A team of researchers at the Center for Relativistic Laser Science, within the Institute for Basic Science (IBS) have developed a method to measure the shape of laser pulses in ambient air. Unlike conventional strategies, it is does not require a vacuum environment and can be applied to laser beams of different wavelengths (UV, visible or longer). This patented technique, currently available for technology transfer and commercialization, has now been published in Optica, and it is expected to accelerate studies on light-matter interaction.

Experts aim to employ laser light to control the behavior of the electrons, and potentially to manipulate electric currents. However, in order to reach these goals, it is essential to know the waveform of a laser pulse. As molecular events occur in just attoseconds (1 as = 10-18 seconds), the existing method to study them relies on the generation of attosecond X-ray pulses which requires detection equipment in vacuum chambers. IBS researchers devised an alternative approach called TIPTOE (tunneling ionization with a perturbation for the time-domain observation of an electric field) which needs neither X-rays pulses nor vacuum conditions.

TIPTOE is based on two superimposed laser pulses: a strong one and a weak one. Atoms or molecules exposed to intensive electric fields, like the ones created by strong laser pulses, can lose some of their electrons in a phenomenon called tunnel ionization. The TIPTOE method depends on the intensity of the electric field and the tunnel ionization of the electrons of the atoms in the air. Time differences between the strong and the weak superimposed laser pulses cause the electric field intensity to vary. As a higher electric field intensity corresponds to higher ionization, changes in the electric field are directly reflected on the tunnel ionization. And in turn, these changes in tunnel ionization are used to measure the shape of the laser pulse. Since tunneling ionization lasts only 200 attoseconds, the TIPTOE method can provide enough temporal resolution to measure UV, visible, and longer wavelength pules.

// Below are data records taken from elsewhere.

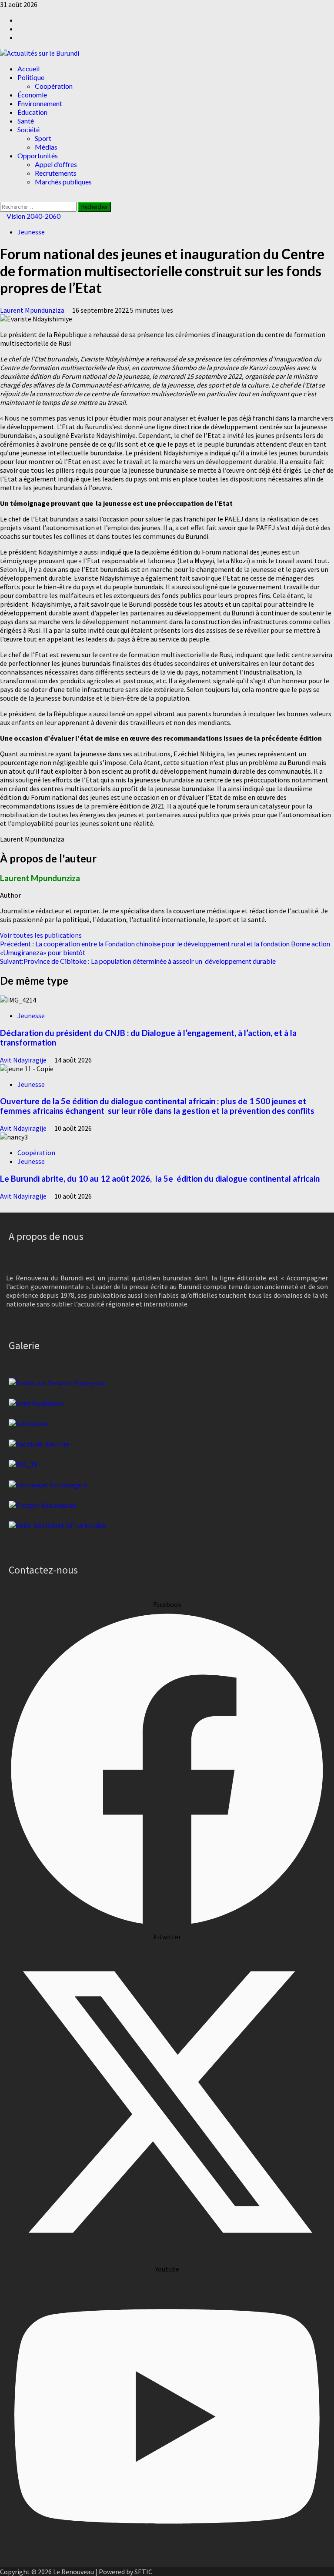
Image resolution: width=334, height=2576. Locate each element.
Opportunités (37, 155)
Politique (30, 77)
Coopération (54, 86)
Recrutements (56, 173)
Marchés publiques (63, 181)
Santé (25, 121)
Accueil (28, 68)
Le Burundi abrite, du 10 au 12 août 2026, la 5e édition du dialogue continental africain (160, 1178)
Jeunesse (31, 231)
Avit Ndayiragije (24, 1060)
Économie (32, 94)
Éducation (32, 112)
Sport (43, 138)
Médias (46, 147)
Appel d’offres (56, 164)
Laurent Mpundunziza (33, 310)
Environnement (39, 103)
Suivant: (138, 961)
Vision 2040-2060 (32, 216)
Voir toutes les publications (41, 935)
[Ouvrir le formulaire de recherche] (2, 197)
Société (28, 129)
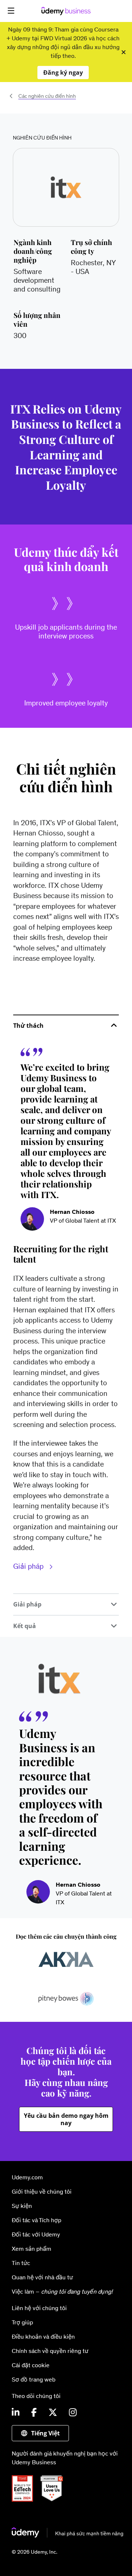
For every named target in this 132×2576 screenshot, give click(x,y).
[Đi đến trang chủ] (68, 2535)
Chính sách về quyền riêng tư (50, 2350)
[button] (11, 10)
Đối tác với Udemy (36, 2234)
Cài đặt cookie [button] (31, 2365)
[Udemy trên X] (52, 2412)
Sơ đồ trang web (33, 2379)
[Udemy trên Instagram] (73, 2412)
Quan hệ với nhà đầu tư (42, 2277)
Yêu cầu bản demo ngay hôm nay (66, 2119)
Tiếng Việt (45, 2433)
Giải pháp (29, 1566)
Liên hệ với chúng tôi (39, 2308)
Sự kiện (22, 2205)
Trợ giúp (22, 2322)
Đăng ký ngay (63, 72)
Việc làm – (62, 2291)
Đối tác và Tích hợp (36, 2220)
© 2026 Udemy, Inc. (34, 2552)
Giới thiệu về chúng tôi (42, 2191)
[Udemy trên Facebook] (34, 2412)
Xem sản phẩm (31, 2248)
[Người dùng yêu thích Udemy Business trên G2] (54, 2499)
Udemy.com (27, 2177)
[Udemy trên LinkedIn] (15, 2412)
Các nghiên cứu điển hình (47, 96)
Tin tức (21, 2262)
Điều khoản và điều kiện (43, 2336)
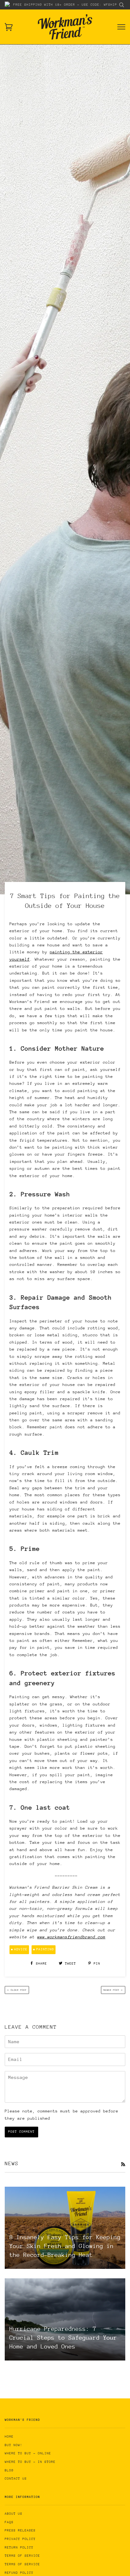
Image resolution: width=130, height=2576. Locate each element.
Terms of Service (22, 2556)
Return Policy (19, 2547)
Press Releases (20, 2530)
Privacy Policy (20, 2539)
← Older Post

Comparison between attosecond X-ray pulse method X-ray and TIPTOE to validate the new technique developed by IBS scientists
Figure 2: Comparison between attosecond X-ray pulse method X-ray (blue) and TIPTOE (red) to validate the new technique developed by IBS scientists. The waveforms measured with TIPTOE match the ones obtained with the conventional method.

IBS scientists validated TIPTOE by comparing it with the conventional X-ray pulse generation technique, and the results were the same.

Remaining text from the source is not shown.